[Start of Source passage]
Skip to content

Script Variables Reference

Kelora exposes several built-in variables to Rhai scripts. Their availability depends on which stage is executing (per-event filters/execs, span hooks, begin/end hooks, etc.). Use this page whenever you need to know which data is in scope.

Stage Overview

Stage / Feature Variables Available Notes
--filter, --exec, --exec-file line, e, meta, conf, state Per-event context. e and state are writable; the others are read-only. state only in sequential mode.
--filter / --exec with --window line, e, meta, conf, state, window Adds the sliding window array (current event at index 0; read-only). state only in sequential mode.
--begin conf, state Map to seed configuration before events arrive. conf is read-only; state is writable (sequential mode only).
--end metrics, conf, state Inspect final tracker totals in metrics and final state; conf and metrics are read-only. state only in sequential mode.
--span-close span, metrics, conf Summarises the closed span with per-span data (span) and cumulative totals (metrics). All read-only.

Reading a variable that does not exist in the current stage raises a Rhai error. Variables listed here are populated with meaningful data (individual fields inside maps may still be ()). Other globals such as line/e exist behind the scenes for compatibility but start empty in stages where they are not useful.
[End of Source passage]
[Start of Data excerpt]
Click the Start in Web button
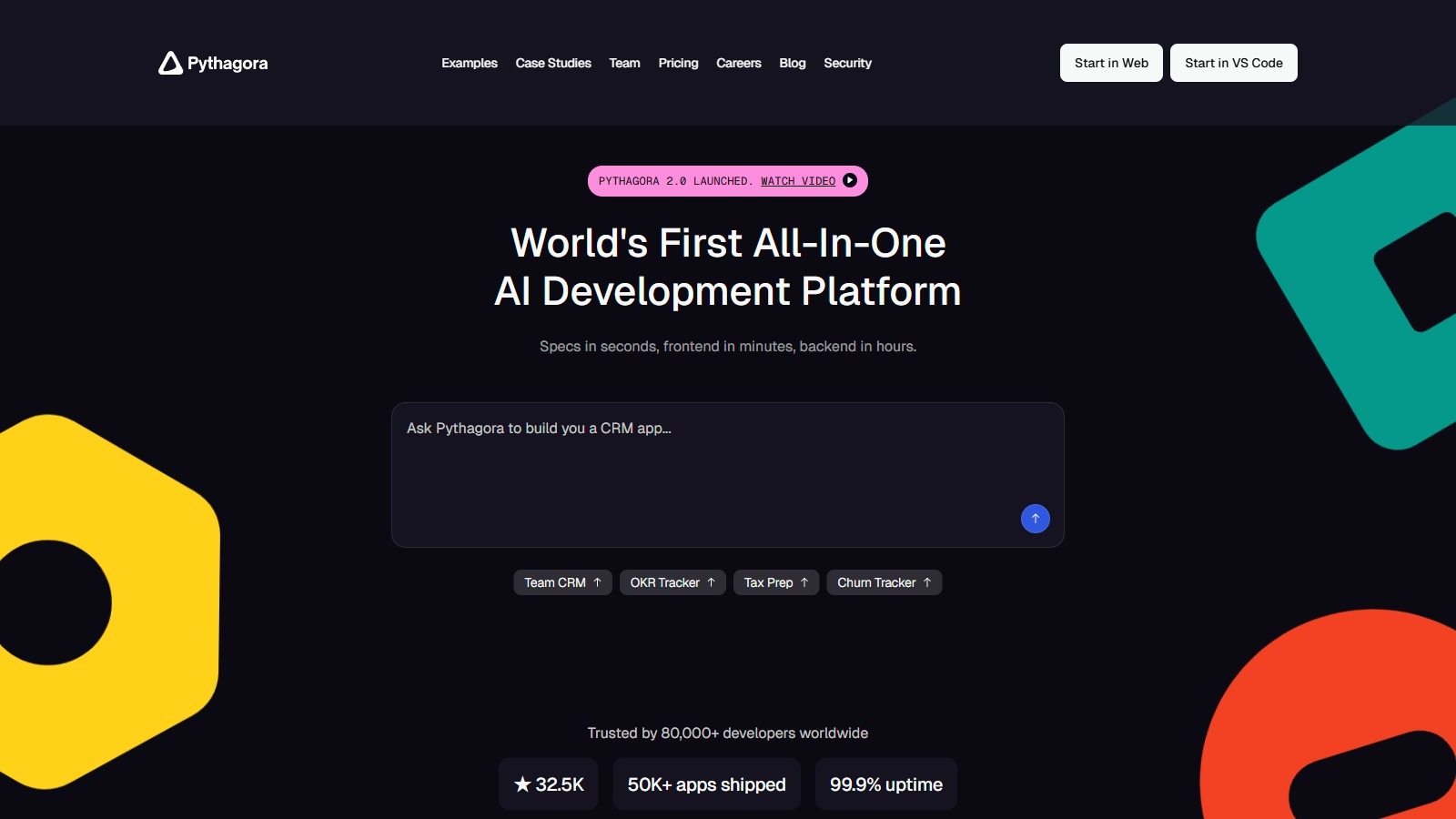Image resolution: width=1456 pixels, height=819 pixels. click(x=1111, y=63)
[End of Data excerpt]
- [Tasks]:
- A) According to the script variables page, what happens when a script reads a variable that does not exist in the current stage?
- B) Rewrite the script variables page from "Stage / Feature" to "others are read-only. state only in sequential mode.", replacing "Per-event context" with "Event-level context".
- C) Which variables does the script variables page list as available for --filter, --exec and --exec-file without --window?

- [Task-by-task solutions]:
- A) It raises a Rhai error.

- B)
Stage / Feature Variables Available Notes
--filter, --exec, --exec-file line, e, meta, conf, state Event-level context. e and state are writable; the others are read-only. state only in sequential mode.

- C) line, e, meta, conf, state